Exam tip: Compared to DynamoDB Accelerator (DAX) remember that DAX is optimized for DymamoDB specifically and only supports the write-through caching strategy (does not use lazy loading).
Monitoring and Reporting
The following CloudWatch metrics offer good insight into ElastiCache Memcached performance:
CPUUtilization – This is a host-level metric reported as a percent. Because Memcached is multi-threaded, this metric can be as high as 90%. If you exceed this threshold, scale your cache cluster up by using a larger cache node type, or scale out by adding more cache nodes.
SwapUsage – This is a host-level metric reported in bytes. This metric should not exceed 50 MB. If it does, we recommend that you increase the ConnectionOverhead parameter value.
Evictions – This is a cache engine metric. If you exceed your chosen threshold, scale your cluster up by using a larger node type, or scale out by adding more nodes.
CurrConnections – This is a cache engine metric. An increasing number of CurrConnections might indicate a problem with your application; you will need to investigate the application behavior to address this issue.
The following CloudWatch metrics offer good insight into ElastiCache Redis performance:
EngineCPUUtilization – Provides CPU utilization of the Redis engine thread. Since Redis is single threaded, you can use this metric to analyze the load of the Redis process itself.
MemoryFragmentationRatio – Indicates the efficiency in the allocation of memory of the Redis engine. Certain threshold will signify different behaviors. The recommended value is to have fragmentation above 1.0.
CacheHits – The number of successful read-only key lookups in the main dictionary.
CacheMisses – The number of unsuccessful read-only key lookups in the main dictionary.
CacheHitRate – Indicates the usage efficiency of the Redis instance. If the cache ratio is lower than ~0.8, it means that a significant number of keys are evicted, expired, or do not exist.
CurrConnections – The number of client connections, excluding connections from read replicas. ElastiCache uses two to four of the connections to monitor the cluster in each case.
Logging and Auditing
All Amazon ElastiCache actions are logged by AWS CloudTrail.
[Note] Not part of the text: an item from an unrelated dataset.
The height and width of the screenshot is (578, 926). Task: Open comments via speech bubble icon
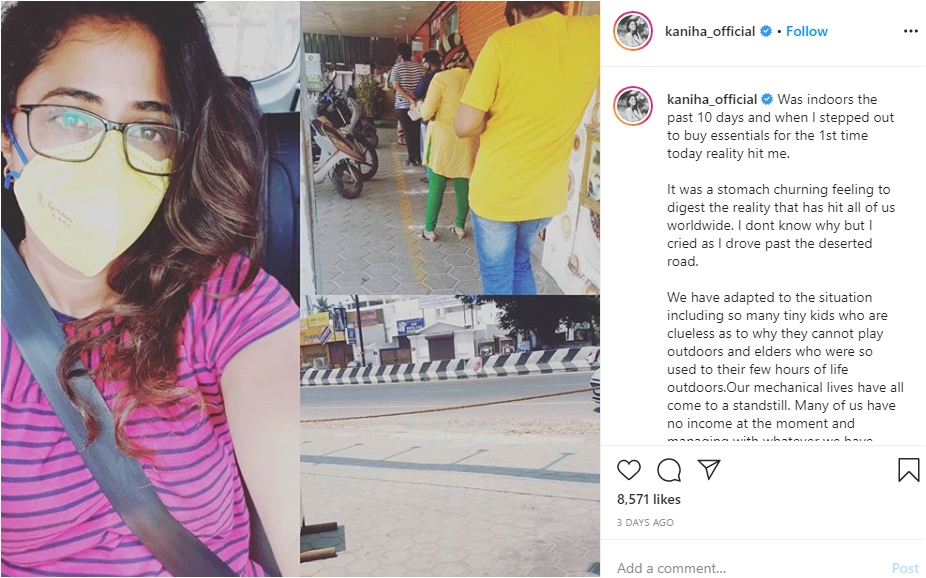[x=669, y=470]
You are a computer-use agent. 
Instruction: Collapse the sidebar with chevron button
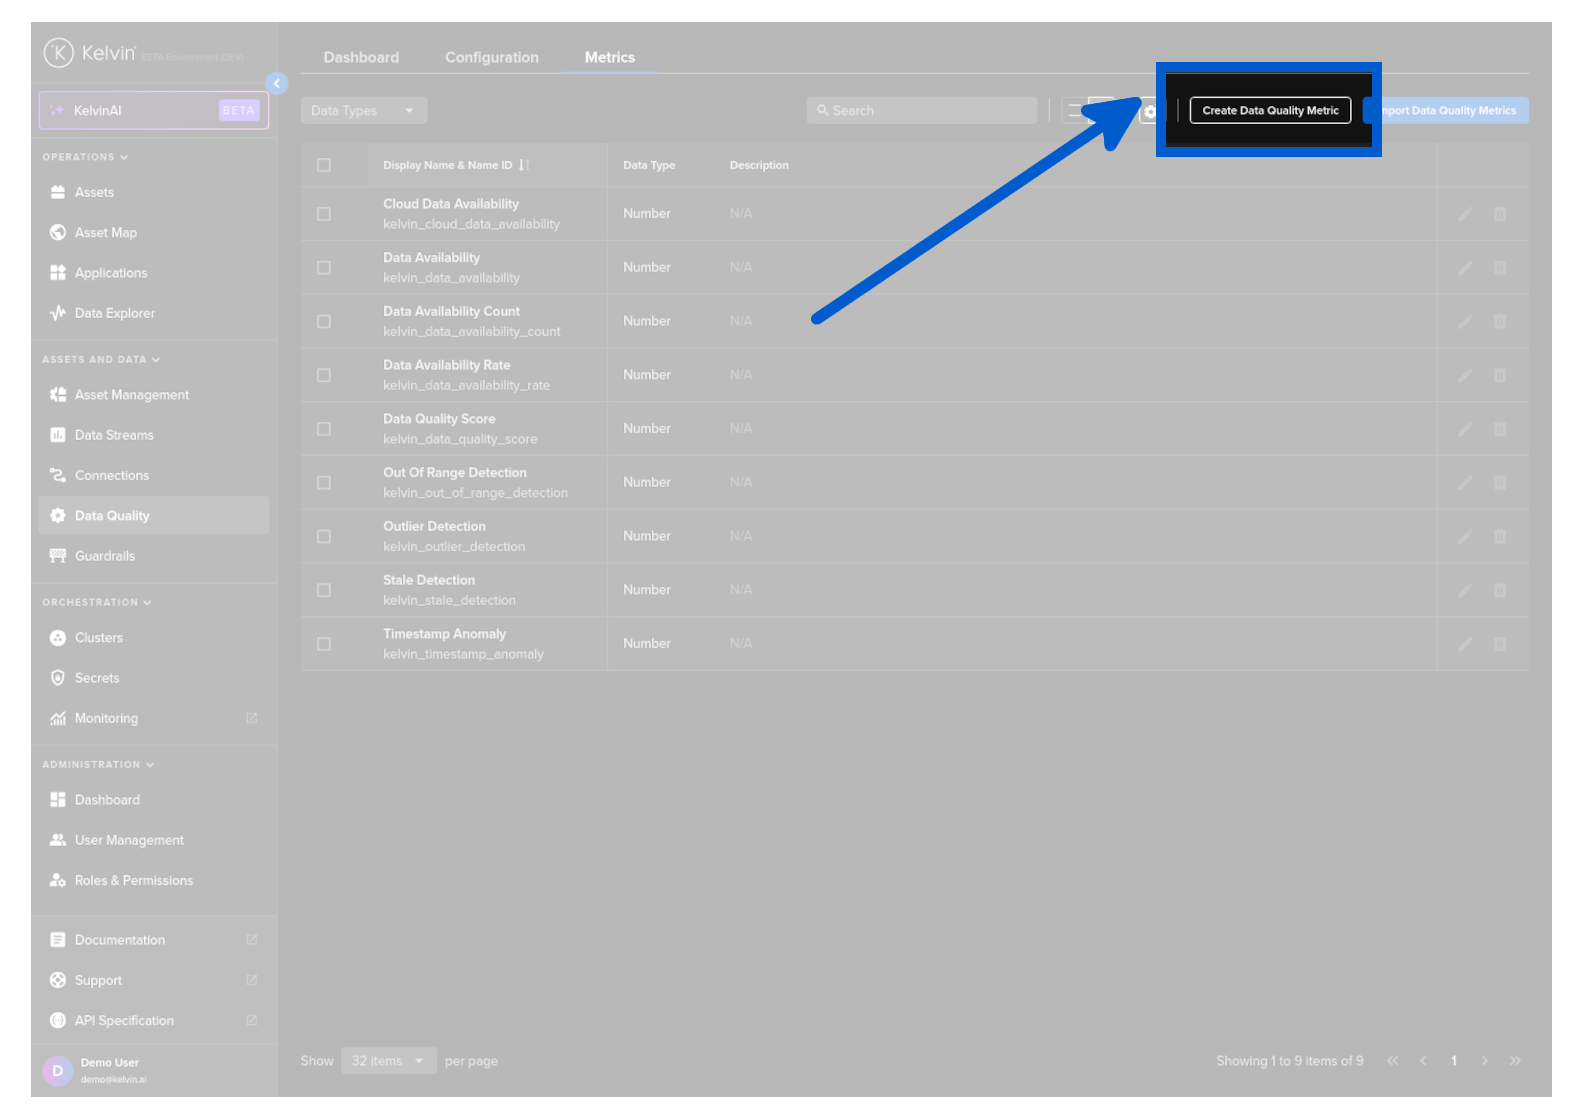(277, 84)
Every event or log entry contains information about who generated the request. The identity information helps you determine the following:
- Whether the request was made with root or IAM user credentials.
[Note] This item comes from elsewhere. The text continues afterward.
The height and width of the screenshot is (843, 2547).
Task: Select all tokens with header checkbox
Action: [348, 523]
- Whether the request was made with temporary security credentials for a role or federated user.
- Whether the request was made by another AWS service.
Access to Amazon ElastiCache requires credentials that AWS can use to authenticate your requests. Those credentials must have permissions to access AWS resources, such as an ElastiCache cache cluster or an Amazon Elastic Compute Cloud (Amazon EC2) instance.
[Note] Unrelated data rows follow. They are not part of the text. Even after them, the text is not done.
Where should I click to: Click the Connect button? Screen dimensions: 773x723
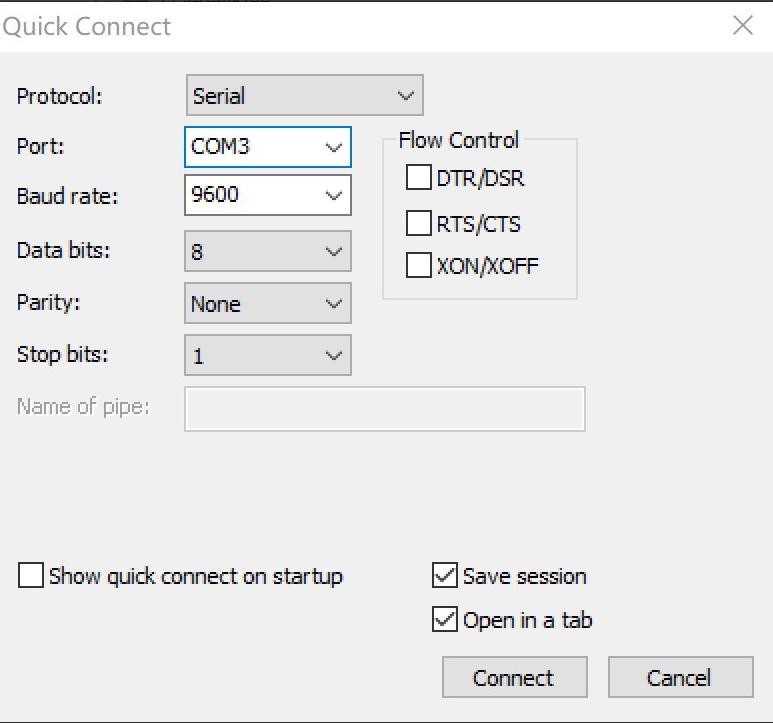pos(513,678)
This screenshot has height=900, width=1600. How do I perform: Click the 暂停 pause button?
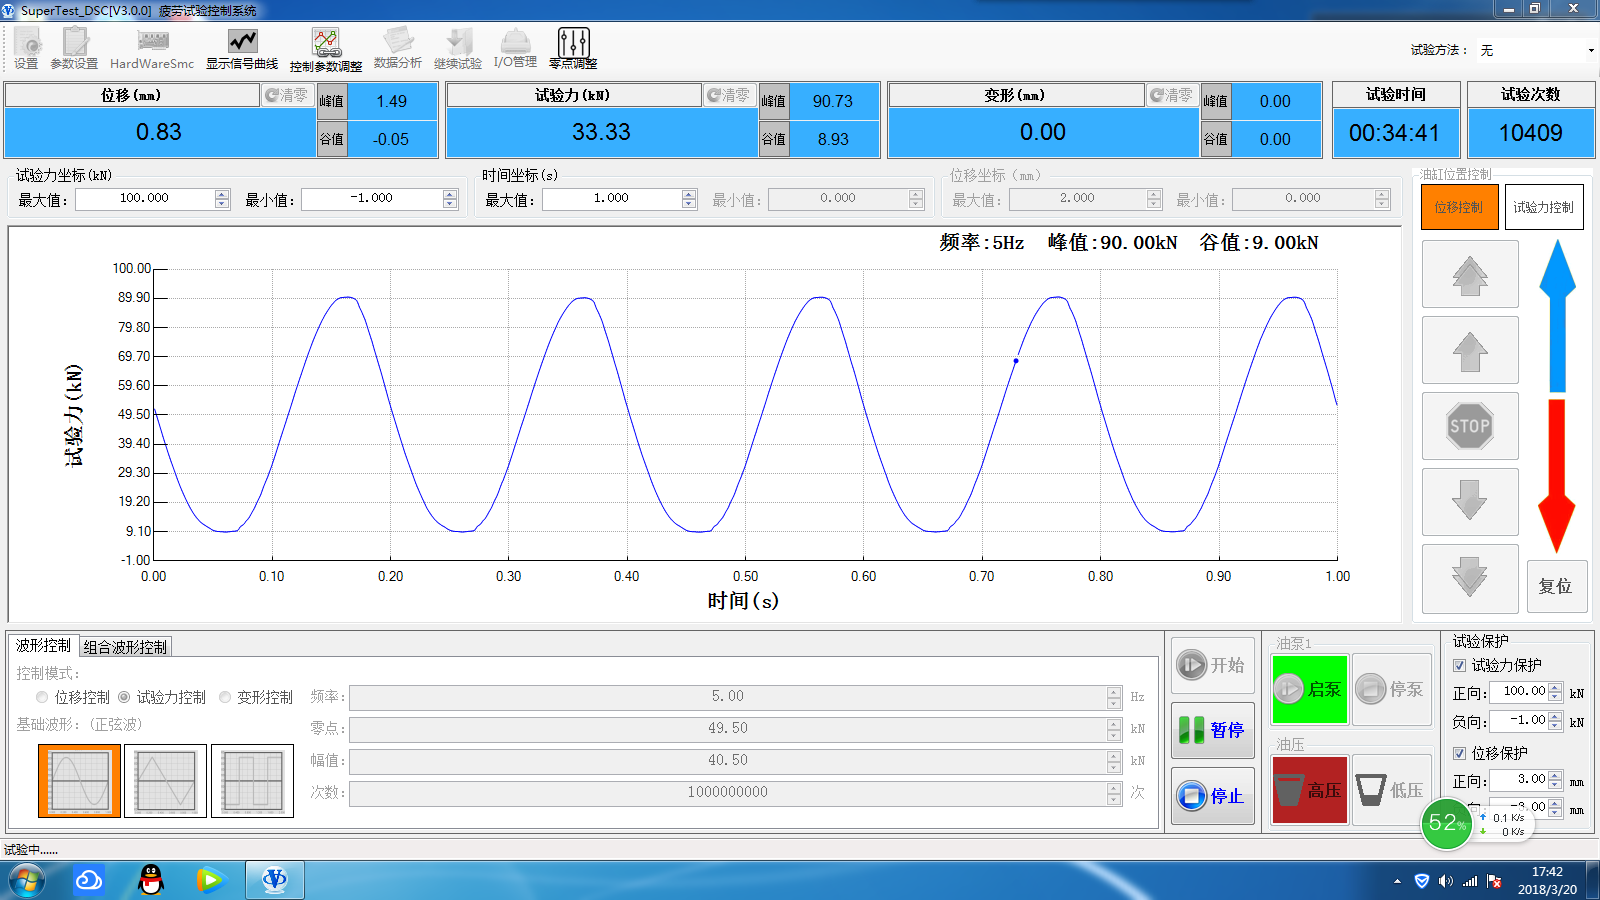click(x=1213, y=730)
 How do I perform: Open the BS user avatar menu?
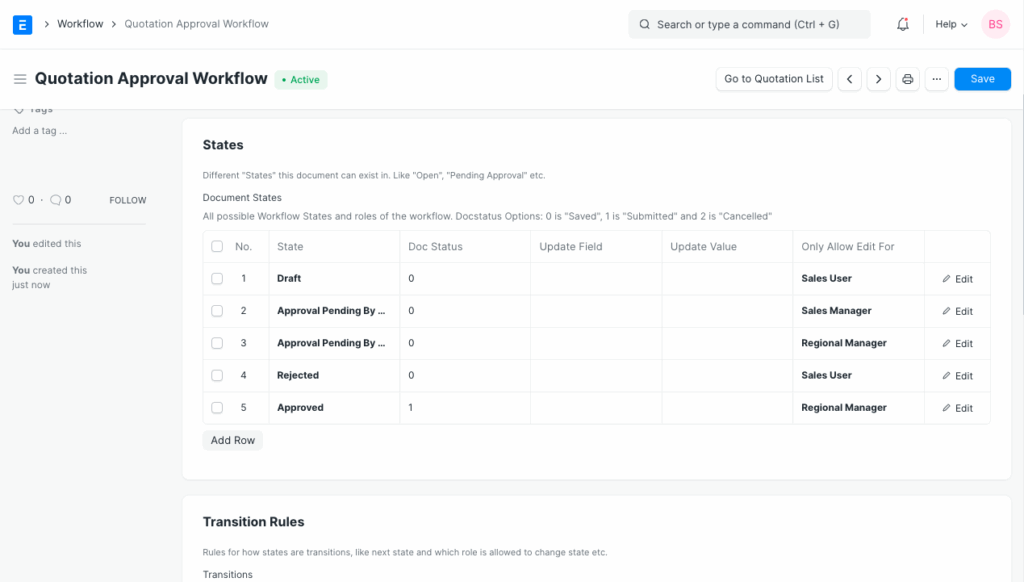coord(995,24)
You can use identity-based policies with Amazon ElastiCache to provide the necessary access.
You can use Redis Auth to require a token with ElastiCache Redis.
The Redis authentication tokens enable Redis to require a token (password) before allowing clients to run commands, thereby improving data security.
Pricing is per Node-hour consumed for each Node Type.
Partial Node-hours consumed are billed as full hours.
There is no charge for data transfer between Amazon EC2 and Amazon ElastiCache within the same Availability Zone.
High Availability for ElastiCache
- Because Memcached does not support replication, a node failure will result in data loss.
- Use multiple nodes to minimize data loss on node failure.
- Launch multiple nodes across available AZs to minimize data loss on AZ failure.
- Use multiple nodes in each shard and distribute the nodes across multiple AZs.
- Enable Multi-AZ on the replication group to permit automatic failover if the primary nodes fail.
- Schedule regular backups of your Redis cluster.